A new study has found that a grumpy raven can pass along its bad mood to other ravens.
The study, conducted by researchers from the University of Vienna, sheds light on how emotions and empathy are understood and felt among animals other than humans or primates.
As social creatures, we need to be able to communicate and understand each other successfully.
Unlike empathy, emotional contagion involves catching an emotion the way you might catch a common cold, and it’s a phenomenon that can spread just as quickly.
Have you ever had your mood changed just by sitting next to a crabby co-worker or friend? Congratulations, you’ve experienced emotional contagion, a mimicking behavior that researchers have proposed helps social groups transmit information.
Now, researchers have discovered evidence of emotional contagion among ravens.
For the study, ravens were paired up and completed several experiments. In one, a pair of birds were presented with two boxes, one that was empty and one that had food. Once the birds were familiar with the setup, the researchers introduced a third box to the mix.
The third box was used to test cognitive bias or an error in judgment that influences decision making. In this case, how pessimistic or optimistic each bird felt about exploring the third box.
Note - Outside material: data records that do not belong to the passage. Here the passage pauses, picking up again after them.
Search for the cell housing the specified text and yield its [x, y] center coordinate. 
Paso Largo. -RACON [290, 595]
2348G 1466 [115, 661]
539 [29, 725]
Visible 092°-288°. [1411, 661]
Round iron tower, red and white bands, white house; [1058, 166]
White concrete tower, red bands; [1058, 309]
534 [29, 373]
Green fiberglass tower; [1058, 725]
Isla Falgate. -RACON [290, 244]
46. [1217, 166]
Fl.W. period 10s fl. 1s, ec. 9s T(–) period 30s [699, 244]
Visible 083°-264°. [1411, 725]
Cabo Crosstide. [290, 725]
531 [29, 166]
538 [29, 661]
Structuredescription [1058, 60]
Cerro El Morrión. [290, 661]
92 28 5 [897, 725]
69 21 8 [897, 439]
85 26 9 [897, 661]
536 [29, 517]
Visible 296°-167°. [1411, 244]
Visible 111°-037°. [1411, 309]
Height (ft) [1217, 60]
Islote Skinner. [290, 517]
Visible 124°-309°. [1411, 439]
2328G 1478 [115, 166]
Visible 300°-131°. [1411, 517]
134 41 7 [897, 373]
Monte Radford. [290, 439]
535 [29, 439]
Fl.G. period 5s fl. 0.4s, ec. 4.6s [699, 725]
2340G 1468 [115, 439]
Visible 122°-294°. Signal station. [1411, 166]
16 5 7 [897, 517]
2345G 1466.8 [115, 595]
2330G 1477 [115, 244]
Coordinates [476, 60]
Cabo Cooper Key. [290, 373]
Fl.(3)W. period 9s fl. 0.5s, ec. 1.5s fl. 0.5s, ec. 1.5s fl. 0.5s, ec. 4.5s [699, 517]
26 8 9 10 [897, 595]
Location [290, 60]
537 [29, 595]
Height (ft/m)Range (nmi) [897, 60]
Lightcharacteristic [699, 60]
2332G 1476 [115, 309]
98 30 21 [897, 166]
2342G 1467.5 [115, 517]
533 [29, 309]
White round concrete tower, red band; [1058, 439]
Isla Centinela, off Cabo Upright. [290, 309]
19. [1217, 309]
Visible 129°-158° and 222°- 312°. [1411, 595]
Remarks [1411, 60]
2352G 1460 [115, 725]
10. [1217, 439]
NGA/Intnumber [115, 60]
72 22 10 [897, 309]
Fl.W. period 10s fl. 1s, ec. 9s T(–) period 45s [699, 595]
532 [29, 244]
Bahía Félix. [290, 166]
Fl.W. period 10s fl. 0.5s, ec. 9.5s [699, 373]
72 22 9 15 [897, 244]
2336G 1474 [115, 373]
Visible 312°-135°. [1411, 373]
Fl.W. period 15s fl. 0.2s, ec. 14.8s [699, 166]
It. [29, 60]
Next, the researchers split the pairs up and had one raven choose between a food it liked and one it didn’t. The other raven in the couple observed its teammate’s behavior but did not see what choices were given.
The birds paired up again later and were given the cognitive bias test again. A raven that had watched its teammate behave negatively was more suspicious of the third box, indicating that they had been impacted by their raven friend’s bad mood and were pessimistic as a result.
“We demonstrate that after witnessing a conspecific in a negative state, ravens perform in a negatively biased manner on a judgment task,” the researchers wrote. “Our findings thus suggest negative emotional contagion in ravens, and in turn advance our understanding of the evolution of empathy.”
The findings were published in the journal Proceedings of the National Academy of Sciences.